Ah, the archetype of the Tortured Poets has a lot to answer for. It was Ted Hughes and Sylvia Plath for me of course, though for a long time it was Ted I identified with, not Sylvia. He was from Yorkshire and into Jung and astrology. She seemed to have Very Big Feelings. I was scared of Very Big Feelings. But I was fascinated by their relationship. It seemed quite a lot more exciting than the alternative models of sitcom couple “Terry and June” or the teen romances of “Just Seventeen” magazine. I mean, I’d grown up in a family full of secrets and lies. I was obsessed by words and the shimmery dark energy of things that could not be said in words. Of course ordinary relationships didn’t seem a very realistic option. So I was then of course, a sitting duck for an older Tortured Poet when I entered poetry world in my late twenties. He was Ted and Sylvia too. Which sounds a lot more romantic than “Pretty toxic actually”.

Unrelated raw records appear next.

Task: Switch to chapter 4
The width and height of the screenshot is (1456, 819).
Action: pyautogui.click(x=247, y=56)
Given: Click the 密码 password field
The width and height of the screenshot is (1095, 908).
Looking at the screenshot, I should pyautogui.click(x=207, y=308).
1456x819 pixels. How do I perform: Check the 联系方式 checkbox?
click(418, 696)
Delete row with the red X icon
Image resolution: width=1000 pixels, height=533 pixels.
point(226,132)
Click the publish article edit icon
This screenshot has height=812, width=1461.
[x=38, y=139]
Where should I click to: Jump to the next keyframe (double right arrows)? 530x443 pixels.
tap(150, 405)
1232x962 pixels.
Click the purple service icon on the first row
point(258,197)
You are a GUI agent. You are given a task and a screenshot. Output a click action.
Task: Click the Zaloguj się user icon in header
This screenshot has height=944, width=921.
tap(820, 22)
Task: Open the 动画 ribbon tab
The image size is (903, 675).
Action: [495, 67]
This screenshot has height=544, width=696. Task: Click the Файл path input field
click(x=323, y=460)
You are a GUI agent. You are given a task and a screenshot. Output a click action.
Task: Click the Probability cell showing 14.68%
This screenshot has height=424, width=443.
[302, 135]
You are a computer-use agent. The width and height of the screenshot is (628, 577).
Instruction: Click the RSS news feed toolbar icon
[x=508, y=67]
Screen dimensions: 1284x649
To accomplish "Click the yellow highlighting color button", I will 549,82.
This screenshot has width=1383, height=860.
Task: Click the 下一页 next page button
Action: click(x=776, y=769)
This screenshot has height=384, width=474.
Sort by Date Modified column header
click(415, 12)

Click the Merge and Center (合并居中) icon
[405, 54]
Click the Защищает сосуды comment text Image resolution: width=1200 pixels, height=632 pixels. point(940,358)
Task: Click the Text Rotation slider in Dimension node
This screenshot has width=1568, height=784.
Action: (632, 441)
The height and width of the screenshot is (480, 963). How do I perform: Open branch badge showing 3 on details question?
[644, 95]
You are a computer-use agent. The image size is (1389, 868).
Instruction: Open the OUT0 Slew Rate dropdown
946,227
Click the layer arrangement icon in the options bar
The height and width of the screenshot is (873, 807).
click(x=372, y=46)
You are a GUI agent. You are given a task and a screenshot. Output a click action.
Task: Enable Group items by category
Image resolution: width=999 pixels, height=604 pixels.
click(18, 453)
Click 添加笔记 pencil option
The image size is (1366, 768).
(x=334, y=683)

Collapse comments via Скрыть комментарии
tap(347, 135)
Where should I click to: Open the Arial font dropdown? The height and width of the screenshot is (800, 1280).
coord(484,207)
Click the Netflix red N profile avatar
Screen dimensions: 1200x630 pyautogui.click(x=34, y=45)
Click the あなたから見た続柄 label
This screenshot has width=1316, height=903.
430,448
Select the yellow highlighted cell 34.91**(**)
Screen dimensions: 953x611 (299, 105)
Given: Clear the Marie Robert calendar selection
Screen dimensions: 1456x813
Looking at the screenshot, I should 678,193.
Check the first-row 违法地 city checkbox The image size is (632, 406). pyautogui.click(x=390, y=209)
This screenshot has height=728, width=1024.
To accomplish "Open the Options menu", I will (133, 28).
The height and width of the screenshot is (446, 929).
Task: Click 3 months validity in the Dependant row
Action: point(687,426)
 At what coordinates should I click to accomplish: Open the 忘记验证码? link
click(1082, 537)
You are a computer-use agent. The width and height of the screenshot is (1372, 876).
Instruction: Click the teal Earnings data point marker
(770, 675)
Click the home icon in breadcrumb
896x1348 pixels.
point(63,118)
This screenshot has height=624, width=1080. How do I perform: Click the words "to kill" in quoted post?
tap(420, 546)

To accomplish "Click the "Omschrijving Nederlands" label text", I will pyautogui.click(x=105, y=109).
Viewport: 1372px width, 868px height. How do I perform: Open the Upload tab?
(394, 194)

I have sometimes said that if I’d had an iPhone Siri to raise me after I ran away from home when I was sixteen, I’d have been fine. What I mean, I think, is that if I’d had an objective and rational source that I could ask for advice on “How to live” then I’d have avoided some pitfalls. I avoided some of the obvious ones. My sensory sensitivities meant that living a life of nightclubs, promiscuity and drugged oblivion was not going to be my rebellion. I just listened to Leonard Cohen songs and got obsessed by postmodernism and Mars Bars. But I didn’t absorb positive role models for relating. If I’d had something as sensible as the “Guide to Healthy Relationships” that has just been created by Durham University and which is aimed at autistic people but has a much wider application, then I’d have had a much more peaceful life. The figures for the abuse and violence suffered by autistic women (and men) in relationships are huge and terrifying. But to have some clear red flags, orange flags and green flags made very clear would gave been enormously helpful. They may not seem to be rocket science to the thirty or so per cent of you who are likely to have been raised in secure families and experienced only secure and healthy relationships throughout your life- but, heck, some of us have really needed this clarity. Example red flags: calling you names, pressuring you to move in with them quickly, lying, love bombing. Example orange flags: not being able to talk about problems in the relationship, being unhappy. Example green flags: feeling safe to disagree with them, feeling safe to be who you are. I’m sharing the Easy Read version here: The Guide
Something huge and cathartic is clearly happening for many of the people hearing Taylor Swift’s new album “The Tortured Poets Department” which explores the tail end of her relationship with the actor Joe Alwyn and the rebound relationship she had with the pop singer Matt Healy, lead singer of the 1975. Her Very Big Feelings are sometimes disparagingly described as immature, teenage and anxiously attached. She is however leaning into the mythology of tortured writers and her “muses acquired like bruises, talismans and charms”. She acknowledges that it is “hyperbolic and dramatic”. She’s also drawn to “A dangerous man” and says “All we want is danger”, while referring to a man who “sank in stoned oblivion”. There are references to infidelity, ghosting and wanting to die. At the same time, there is an irony in the identification with tortured writerly souls. She says (Healy, likely) is not Dylan Thomas, she’s not Patti Smith but they are “modern idiots”. For them, this involves a play of the public, private, stage and online personas that they both slip between. No wonder they felt a great connection to each other in and among all this confusion and chaos. They understand each other in their mutual interplay- which also involves referring to each other in lyrics which are then sung back at them in stadiums by fans they alternately commune with, pander to, scorn and sell to. Possibly both of them were trying to grab hold of something that felt “real” underneath all that glitter- but ultimately it was not sustainable. I can feel myself getting sucked in here- I am really interested in an intensely wordy, allusive, projection-filled relationship between people who feel alienated from less creative people around them - two people who usually don’t fit, fitting together but-
NO! Here is the path to many a toxic, unhealthy, mutually disrespectful relationship. Read the sensible guide! I need it laid out in clear rules, and so do many of us, neurodivergent or not (but I want to say- autistic people very very much so, We spend so much time not quite picking up on interactions we don’t understand or being told we’re wrong. So we can be gaslit by even well-meaning partners into believing we’re the problem, never mind predatory ones). In the midst of traumatic conflict I have been reactive and behaved in abusive ways, and been abused and reacted to in turn. I have been rushed and pushed and lied to and confused. And at some level thought - ah, we’re just such very intense people in our tragic relationship, the like of which most people can’t understand.
A heartening thing is that many people seem to be reacting to Swift’s album by recognising the toxicity she writes about as something they have experienced themselves but still don’t often see written about- and rejoicing in her apparently healthier relationship with an American Football player who is appears to be a labrador in human form (though I shivered when I saw a clip of him, red in the face, shouting at his coach in the Super Bowl final). I wish everyone could hear it in conjunction with such clear guidelines as I’m finding (aged 48) it’s never too late to absorb and pass on.